* _Activity list_:
(a) Reproduce the pressure cooker thread word for word, starting at "## Seagrape (Aug" and ending at "a clogged vent.".
(b) In the pressure cooker thread, shorten the paragraph that begins "In all my years" into a bulleted list that keeps its main facts.

* _Reading text_:
------------------------------

Since a pressure cooker is 'locked down', the only way it can explode is if the pressure gets too high. However, by federal law, any pressure cookers and canners made after 1995, must have at least 2-3 self-releasing pressure valves to keep them from exploding. 

If the pressure gets too high, one or more of those valves (tiny gaskets actually) will either pop themselves off or blow out (depending on the type), creating an automatic steam/pressure release like a vent so the whole thing no longer can blow up. You only actually need 1 pressure release, but the reason for 2 or more is just an extra precaution. If one fails, there's 1-2 backups.


----------



## oldmania (Jan 25, 2007)

Most newer pressure cookers have an over pressure plug that will blow, preventing the kettle from exploding. Mine also has a screen on the under side of the vent pipe that prevents the vent pipe from getting food in it. I cook 2 pounds of pinto beans in my pressure cooker at least twice a week. I set a timer, but otherwise do not "watch" my pressure cooker. Love my pressure cooker.


----------



## watcher (Sep 4, 2006)

I'd put my money on a structural flaw if it actually "exploded". I have never seen a home pressure cooker/canner w/o a safety plug. Even if the rubber in that plug was 40 years old and hard as a rock it would blow out LONG before you could get enough pressure to rupture the containment vessel.

In all my years I've seen one cooker and one canner have a failure. Both times it was the pressure release plug which failed, which is what is supposed to happen. In both cases steam and chunks of food were blown out of the hole with great force. It did look like something had exploded but when you got closer you could see the cooker/canner was intact. 

Like most things they can be dangerous if abused or used incorrectly. The main thing is to check that little safety plug. If it looks the least bit damaged or "wrong" in any way replace it before using the canner/cooker again.


----------



## Seagrape (Aug 4, 2008)

tinknal said:


> Well, pressure.
> 
> My guess is clogged vent.


That was my thought, too. Pressure got too high--most likely a clogged vent.


----------



## Evons hubby (Oct 3, 2005)

Jokarva said:


> I don't know, I do know she said that no one was in the kitchen when it blew.
> 
> So, do you have to watch a pressure cooker the whole time it's used - don't they have a valve that lets off steam? Just curious...after this I'm pretty definitely never going to own or use one. Killer appliances - scary!


Too much pressure..... thats the only thing I know of that will cause one to explode. Ok, maybe someone might be stupid enough to try and dry out some gunpowder... but thats really not the norm.


----------



## SteveO (Apr 14, 2009)

So what actually blew??? did the top come off or the sides split?

------------------------------

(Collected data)
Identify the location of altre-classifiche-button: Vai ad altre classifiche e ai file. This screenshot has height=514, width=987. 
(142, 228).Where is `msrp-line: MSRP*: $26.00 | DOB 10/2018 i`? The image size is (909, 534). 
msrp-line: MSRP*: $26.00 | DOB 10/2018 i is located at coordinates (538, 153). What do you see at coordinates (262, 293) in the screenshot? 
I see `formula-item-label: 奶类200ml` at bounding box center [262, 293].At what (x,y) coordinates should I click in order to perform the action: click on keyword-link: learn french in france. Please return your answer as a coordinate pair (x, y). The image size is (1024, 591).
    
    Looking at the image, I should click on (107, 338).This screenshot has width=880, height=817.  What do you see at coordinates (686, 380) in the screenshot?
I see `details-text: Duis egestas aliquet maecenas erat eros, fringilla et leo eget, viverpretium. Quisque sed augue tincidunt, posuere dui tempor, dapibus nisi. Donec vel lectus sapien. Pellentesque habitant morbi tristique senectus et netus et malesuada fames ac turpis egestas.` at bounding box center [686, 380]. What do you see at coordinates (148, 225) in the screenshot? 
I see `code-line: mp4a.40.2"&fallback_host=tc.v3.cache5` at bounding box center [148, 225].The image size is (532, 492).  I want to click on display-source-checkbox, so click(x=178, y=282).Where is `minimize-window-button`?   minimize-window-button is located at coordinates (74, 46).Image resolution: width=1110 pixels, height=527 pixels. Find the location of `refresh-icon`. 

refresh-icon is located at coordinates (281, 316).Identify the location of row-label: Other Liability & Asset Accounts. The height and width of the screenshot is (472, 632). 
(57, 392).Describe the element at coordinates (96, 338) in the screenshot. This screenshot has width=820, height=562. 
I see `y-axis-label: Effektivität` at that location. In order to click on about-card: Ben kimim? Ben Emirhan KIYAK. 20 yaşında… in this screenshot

------------------------------

* _Responses to the exercise_:
(a)
## Seagrape (Aug 4, 2008)

tinknal said:


> Well, pressure.
> 
> My guess is clogged vent.


That was my thought, too. Pressure got too high--most likely a clogged vent.

(b)
- One cooker and one canner have failed in all the writer's years.
- Both times, the pressure release plug failed, which is what is supposed to happen.
- Steam and chunks of food shot out of the hole with great force.
- It looked like an explosion, but up close the cooker and canner were intact.